Of all the [group of things/people] I’ve encountered in my life, the one that stands out the most is ________. 

I had no idea I could [big achievement] until I [seemingly random situation]. (Then tell how improbable your path was that led to the achievement.)

Have you ever met someone whom you instantly just knew was going to change your life? 

They say courage is not being fearless, but rather, having the fear and acting anyway. I found this out when ________[I woke up to a room full of thick, black, choking smoke.] 

(Describe an incident you recovered from in a heroic way.] e.g. The sound was deafening. (or) The flash of light was blinding. (Some dramatic thing happened.) When I woke up (huge change had occurred). Six months later, _______ (positive transformation occurred). 

The above are simple examples to get you thinking. You DO have many engaging stories to use to captivate your audience.

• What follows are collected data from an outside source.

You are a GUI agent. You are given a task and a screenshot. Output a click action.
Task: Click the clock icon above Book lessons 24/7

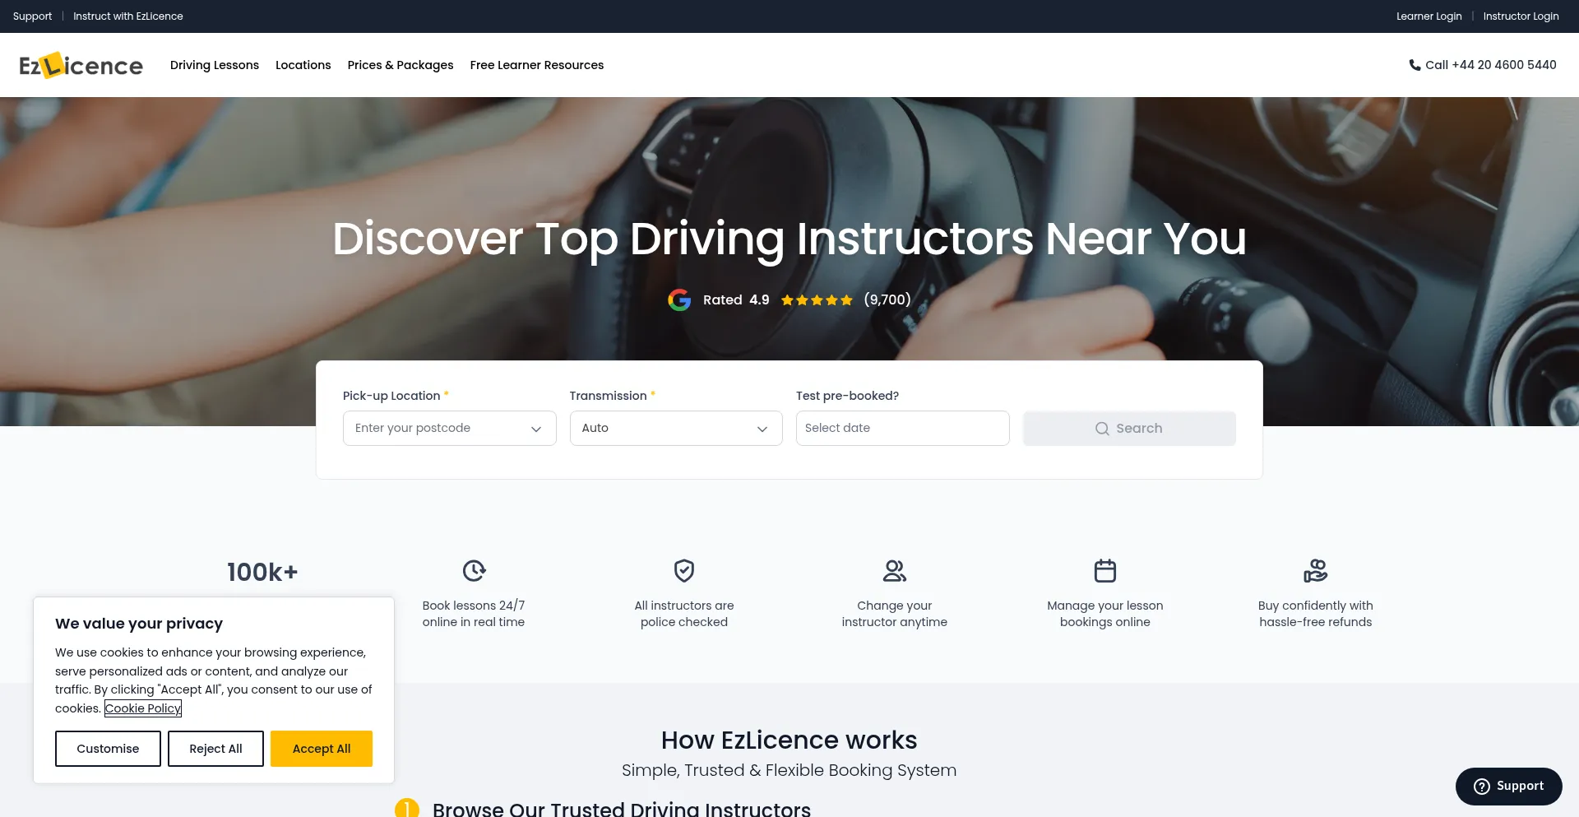click(474, 570)
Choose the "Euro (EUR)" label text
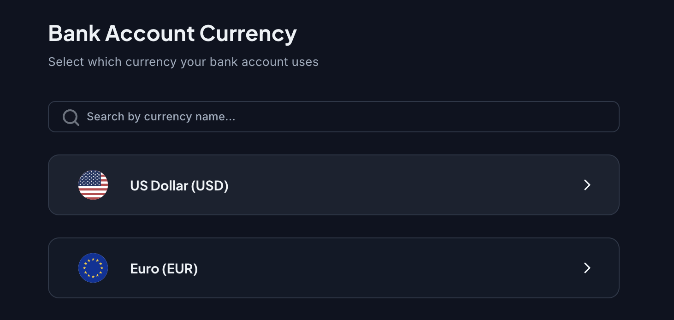 click(x=164, y=268)
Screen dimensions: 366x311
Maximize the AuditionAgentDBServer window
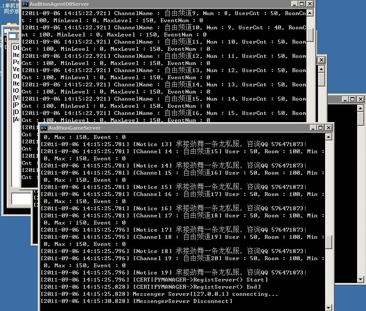(x=301, y=4)
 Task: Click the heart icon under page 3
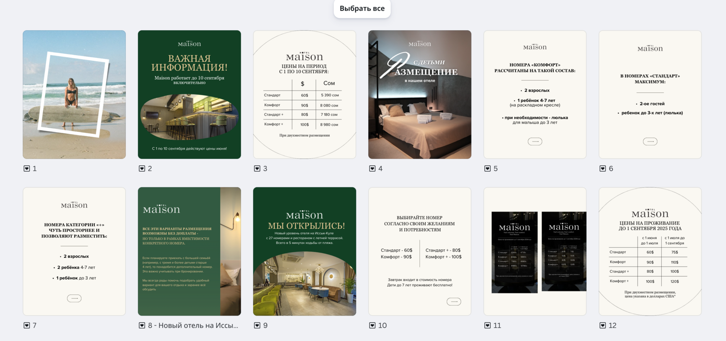pyautogui.click(x=257, y=168)
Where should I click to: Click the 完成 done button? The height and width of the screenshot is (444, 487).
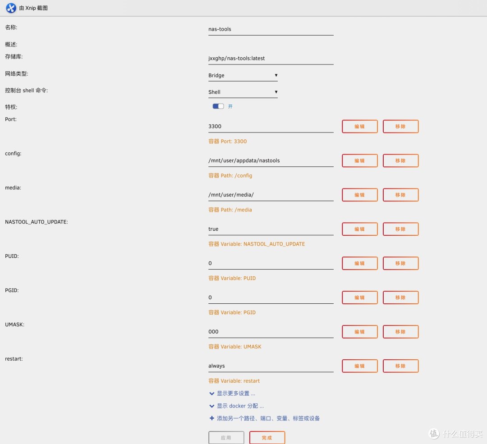[x=267, y=437]
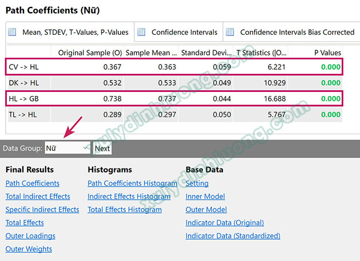
Task: Click the icon on the Bias Corrected tab
Action: [x=230, y=33]
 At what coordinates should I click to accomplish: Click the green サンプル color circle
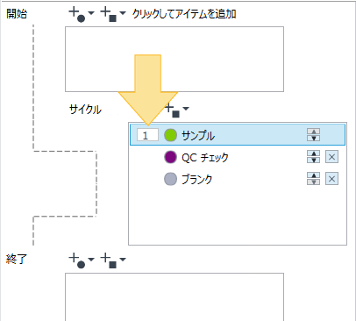point(170,135)
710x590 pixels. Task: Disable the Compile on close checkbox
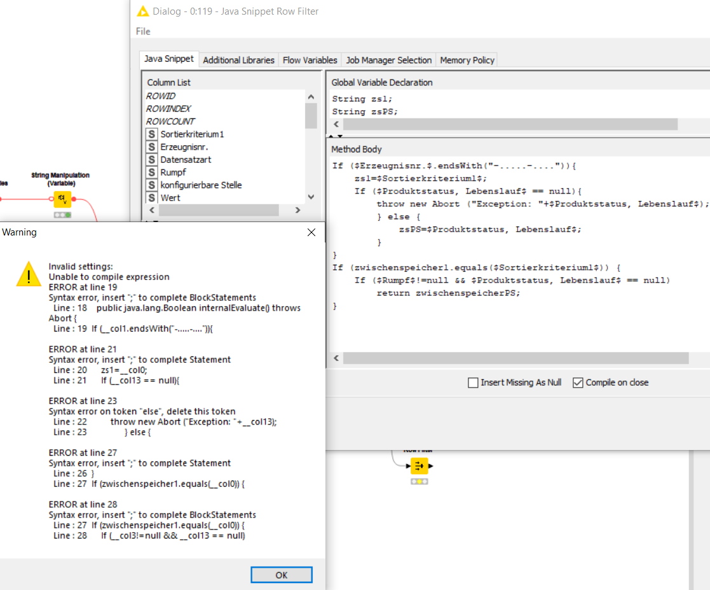578,383
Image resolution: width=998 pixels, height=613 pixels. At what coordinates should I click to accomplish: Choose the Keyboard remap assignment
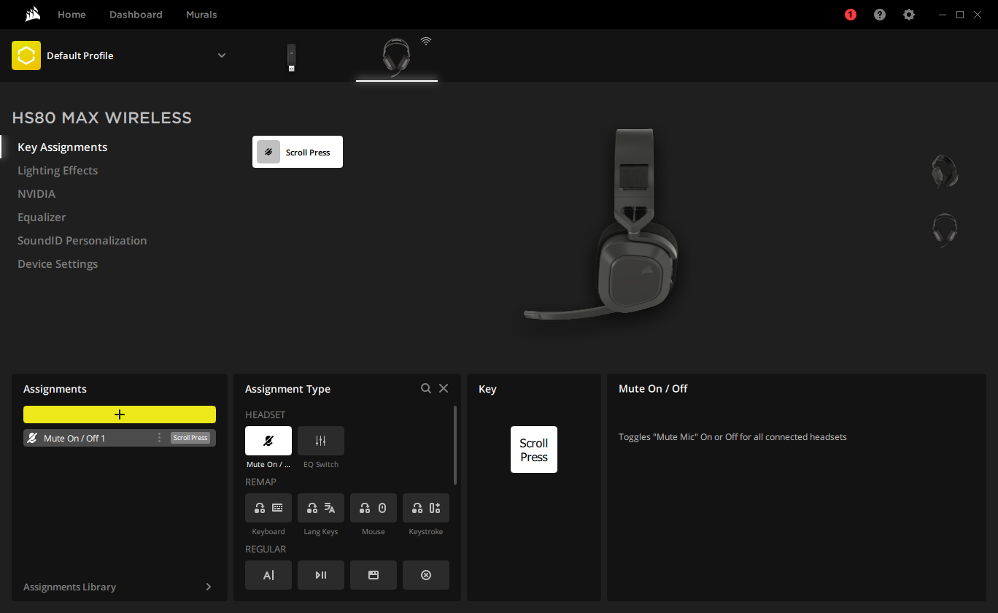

Brainstorm as many as possible and try out your favorite ones to use as beginnings, then write out the whole story.  

Start noticing when a speaker or writer captures your attention in the first five seconds. Was it a story they told? What kind of story? Did it make you laugh or melt your heart? 

This is a LEARNABLE SKILL, so use these prompts to get started. It’s like walking up to a lion cub while holding a chicken leg…you’ll have them eating out of your hand!